**Objective 1**
In the entries, rewrite the lines starting with the line with "Open the Start this flow on dropdown" and going on through the line with "Click the yellow", changing "yellow" to "orange" and keeping everything else the same.

**Text excerpt**
Vehicle counting with NM500 Neuromem | Andrew Whaley's Blog

Security and other geeky stuff.

Vehicle counting with NM500 Neuromem

Tags: ,

Introduction

I recently purchased a Nepes NM500 ‘Brilliant USB’ which is 4 x NM500 ‘Neuromorphic’ memory chips behind a USB interface. Nepes provide an SDK for Windows, Linux and Mac OS but unfortunately no realistic example code so I wanted to build something real and share my experiences.

nepes-brilliant-usb

 

What is the NM500 and why use it ?

So basically each chip is an FPGA implementation of a 576 node single layer, fully connected RBF neural network with a 256 byte input vector and a single 16 bit output vector. You can chain chips together to increase the number of neurons but the input and output vectors are always fixed at 256 bytes and 1 short respectively. You can segment the network into a number of ‘contexts’ allowing you to split it up into a number of sub-networks for example to interpret different sensors with different models. Given that the neural network is relatively simple compared with modern deep learning models, you might ask why bother with a hardware implementation ? The main advantages, as far as I can discern, are :-

  1. It’s extremely low power and so ideally suited to IoT / Arduino type of use cases where a software neural network would consume considerably more power and probably be slower running as software on a low power microcontroller.
  2. It’s auto-learning. Using a TPU or TensorflowLite limits you to not being able to train on device, instead you train on heavyweight hardware like GPU’s and then extract the TFL model which can only be used for inference at runtime. The NM500, allows you to mix inference and learning at runtime. The learning all happens instantly on chip without the need for eras of backpropagation. This is a very attractive feature.

But of course there are some limitations :-

  1. 256 input byte limitation e.g. 16 x 16 greyscale image
  2. Single short output vector typically used to indicate an inferred class

When you consider a typical object detection type application e.g. identifying people within a video feed, you typically have 5 outputs: object class, x coordinate, y coordinate, width and height. So clearly this is not possible with a single output vector. Also object detection typically uses many layers of convolutional and pooling layers, none of which you can achieve with this simple hardware. So let’s consider a relatively simple image recognition problem :-

 

Counting Cars passing my house

I have an IP camera outside of our house which I currently use with Darknet Yolo running on a Jetson Nano to detect people and record them approaching the property. Now I’m going to reuse the same RTSP video feed but instead use the NM500 to count cars passing the house either heading uphill or heading downhill. So this is an image classification problem. Firstly, here’s the feed from the camera which I can read with OpenCV :-

2020-08-06_15-58

Notice the small section at the end of the driveway ? I take a 160×160 pixel square at offset (420,, 0) i.e. about 40% along the top edge. Here’s an extract :-

roi_4_12

This extract shows a car heading down the hill which I want the system to classify as either :-

  • Nothing – i.e. empty road in all lighting conditions
  • People – one or more people wandering past (often with dogs :) )

**Objective 2**
According to the blog post on vehicle counting with the NM500, what outputs does a typical object detection application have?

**Given data**
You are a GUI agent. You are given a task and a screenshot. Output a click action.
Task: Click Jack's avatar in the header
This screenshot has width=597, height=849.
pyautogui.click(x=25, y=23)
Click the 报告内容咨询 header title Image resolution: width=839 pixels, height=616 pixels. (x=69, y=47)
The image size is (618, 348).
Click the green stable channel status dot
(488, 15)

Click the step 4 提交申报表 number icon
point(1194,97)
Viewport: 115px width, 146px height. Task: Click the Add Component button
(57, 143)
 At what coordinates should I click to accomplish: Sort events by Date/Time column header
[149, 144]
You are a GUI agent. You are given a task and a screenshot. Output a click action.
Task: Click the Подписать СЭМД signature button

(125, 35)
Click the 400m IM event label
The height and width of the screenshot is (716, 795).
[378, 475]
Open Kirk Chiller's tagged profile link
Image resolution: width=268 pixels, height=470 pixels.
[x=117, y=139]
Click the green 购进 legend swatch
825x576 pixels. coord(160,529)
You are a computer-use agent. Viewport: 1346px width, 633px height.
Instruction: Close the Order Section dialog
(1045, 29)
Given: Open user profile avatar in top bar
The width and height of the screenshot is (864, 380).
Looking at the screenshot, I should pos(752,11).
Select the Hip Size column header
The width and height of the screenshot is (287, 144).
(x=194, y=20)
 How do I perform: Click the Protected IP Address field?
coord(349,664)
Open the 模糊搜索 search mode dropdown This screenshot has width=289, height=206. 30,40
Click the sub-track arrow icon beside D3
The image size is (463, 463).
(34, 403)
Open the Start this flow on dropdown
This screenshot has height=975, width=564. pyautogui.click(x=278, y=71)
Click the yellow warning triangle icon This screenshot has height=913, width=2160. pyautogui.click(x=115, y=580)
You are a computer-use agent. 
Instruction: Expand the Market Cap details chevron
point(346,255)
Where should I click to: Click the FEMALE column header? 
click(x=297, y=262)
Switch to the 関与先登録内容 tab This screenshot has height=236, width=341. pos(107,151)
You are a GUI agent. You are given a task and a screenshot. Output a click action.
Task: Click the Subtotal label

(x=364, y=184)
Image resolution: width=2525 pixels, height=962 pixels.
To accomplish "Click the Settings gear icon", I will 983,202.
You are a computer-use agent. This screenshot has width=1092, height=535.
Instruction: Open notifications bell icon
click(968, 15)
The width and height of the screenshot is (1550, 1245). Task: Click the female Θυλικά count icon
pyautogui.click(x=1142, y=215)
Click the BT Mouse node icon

**Task result 1**
Open the Start this flow on dropdown
This screenshot has height=975, width=564. pyautogui.click(x=278, y=71)
Click the orange warning triangle icon This screenshot has height=913, width=2160. pyautogui.click(x=115, y=580)

**Task result 2**
- object class
- x coordinate
- y coordinate
- width
- height